▸ **Aim**: Rewrite the items below, from the line with "Screen dimensions: 1025x627" to the line with "will [x=155, y=51].", inclusive, as a JSON list of strings with one string per line. Leave out any blank lines.

▸ **Material for this task**:
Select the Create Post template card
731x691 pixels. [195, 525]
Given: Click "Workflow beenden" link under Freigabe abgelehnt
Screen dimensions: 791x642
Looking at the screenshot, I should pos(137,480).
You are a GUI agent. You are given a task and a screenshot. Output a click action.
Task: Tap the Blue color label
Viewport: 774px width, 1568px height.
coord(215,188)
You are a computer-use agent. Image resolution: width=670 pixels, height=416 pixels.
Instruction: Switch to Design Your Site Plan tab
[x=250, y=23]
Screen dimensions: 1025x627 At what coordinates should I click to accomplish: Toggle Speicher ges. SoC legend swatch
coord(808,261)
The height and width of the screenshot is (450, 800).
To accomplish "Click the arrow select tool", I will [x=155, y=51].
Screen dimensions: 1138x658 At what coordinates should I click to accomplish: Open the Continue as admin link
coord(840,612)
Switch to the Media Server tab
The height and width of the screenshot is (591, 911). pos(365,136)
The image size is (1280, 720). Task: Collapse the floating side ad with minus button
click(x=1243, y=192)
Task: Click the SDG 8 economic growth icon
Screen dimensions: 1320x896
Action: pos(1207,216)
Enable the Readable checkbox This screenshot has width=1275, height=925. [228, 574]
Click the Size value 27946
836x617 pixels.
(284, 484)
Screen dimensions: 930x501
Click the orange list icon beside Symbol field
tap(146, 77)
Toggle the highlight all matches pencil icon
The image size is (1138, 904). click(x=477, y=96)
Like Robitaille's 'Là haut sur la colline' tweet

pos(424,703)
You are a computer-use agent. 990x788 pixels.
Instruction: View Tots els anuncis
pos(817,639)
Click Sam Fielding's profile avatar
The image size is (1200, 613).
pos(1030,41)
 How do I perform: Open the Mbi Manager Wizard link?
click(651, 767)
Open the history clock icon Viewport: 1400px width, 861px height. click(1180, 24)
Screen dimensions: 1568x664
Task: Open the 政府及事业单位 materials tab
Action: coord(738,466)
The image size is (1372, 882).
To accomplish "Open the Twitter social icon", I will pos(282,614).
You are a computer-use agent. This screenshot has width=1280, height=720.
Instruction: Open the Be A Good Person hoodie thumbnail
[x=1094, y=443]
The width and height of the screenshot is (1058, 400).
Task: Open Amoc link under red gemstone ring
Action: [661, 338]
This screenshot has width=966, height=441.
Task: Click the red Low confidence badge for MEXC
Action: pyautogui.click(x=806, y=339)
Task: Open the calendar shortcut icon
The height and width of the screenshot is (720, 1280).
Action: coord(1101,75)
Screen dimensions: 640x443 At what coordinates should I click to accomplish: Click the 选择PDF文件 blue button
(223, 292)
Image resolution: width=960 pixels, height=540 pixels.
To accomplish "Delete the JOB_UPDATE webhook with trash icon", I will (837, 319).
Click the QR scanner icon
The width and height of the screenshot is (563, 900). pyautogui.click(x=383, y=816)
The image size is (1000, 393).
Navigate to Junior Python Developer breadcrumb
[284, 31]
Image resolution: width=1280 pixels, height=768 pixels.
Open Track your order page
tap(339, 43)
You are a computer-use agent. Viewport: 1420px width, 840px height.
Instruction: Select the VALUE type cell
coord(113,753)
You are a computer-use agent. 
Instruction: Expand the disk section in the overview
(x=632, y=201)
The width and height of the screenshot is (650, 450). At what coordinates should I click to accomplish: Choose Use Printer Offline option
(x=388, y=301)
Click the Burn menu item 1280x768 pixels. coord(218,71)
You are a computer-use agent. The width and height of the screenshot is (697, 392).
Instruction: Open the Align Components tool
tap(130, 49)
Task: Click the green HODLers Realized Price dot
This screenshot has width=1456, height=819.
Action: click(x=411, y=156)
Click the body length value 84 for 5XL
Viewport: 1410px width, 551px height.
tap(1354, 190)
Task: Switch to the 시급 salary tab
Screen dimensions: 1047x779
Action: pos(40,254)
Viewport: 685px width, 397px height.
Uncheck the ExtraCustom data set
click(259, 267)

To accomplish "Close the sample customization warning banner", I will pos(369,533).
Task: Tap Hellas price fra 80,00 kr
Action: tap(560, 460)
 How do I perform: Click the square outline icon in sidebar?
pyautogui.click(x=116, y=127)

▸ **The completed task**:
[
  "Screen dimensions: 1025x627 At what coordinates should I click to accomplish: Toggle Speicher ges. SoC legend swatch",
  "coord(808,261)",
  "The height and width of the screenshot is (450, 800).",
  "To accomplish \"Click the arrow select tool\", I will [x=155, y=51]."
]